▸ What you need to do
With pictures removed, output every record below exactly as written.

◆ ◆ ◆ ◆ ◆

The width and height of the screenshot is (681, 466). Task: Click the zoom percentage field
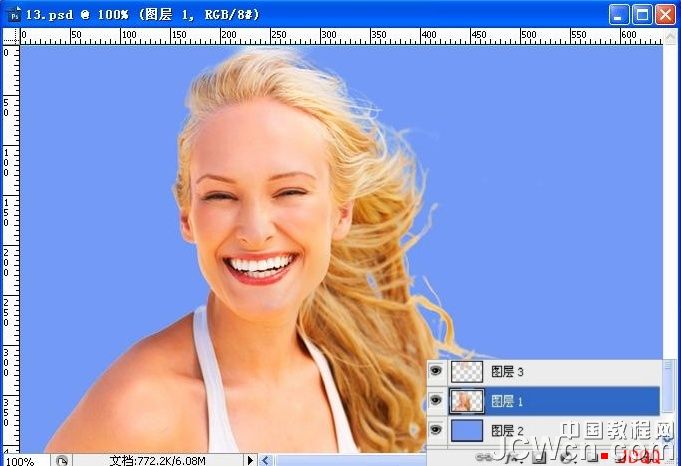coord(22,460)
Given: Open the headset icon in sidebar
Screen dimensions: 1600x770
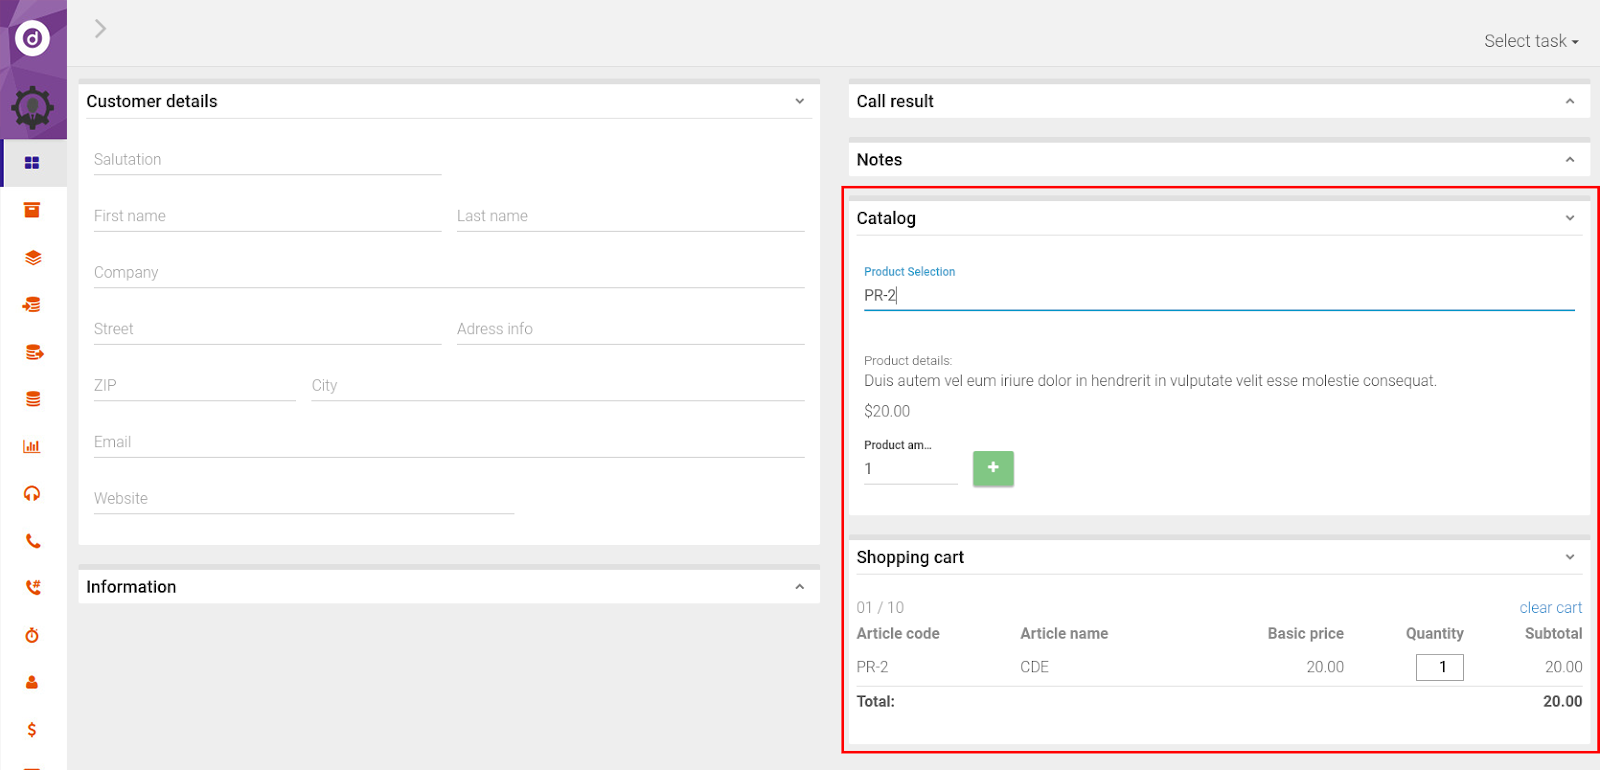Looking at the screenshot, I should coord(32,493).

◆ ◆ ◆ ◆ ◆

▸ Response to the task
The width and height of the screenshot is (681, 466). Task: Click the zoom percentage field
coord(22,460)
Given: Open the headset icon in sidebar
Screen dimensions: 1600x770
Looking at the screenshot, I should coord(32,493).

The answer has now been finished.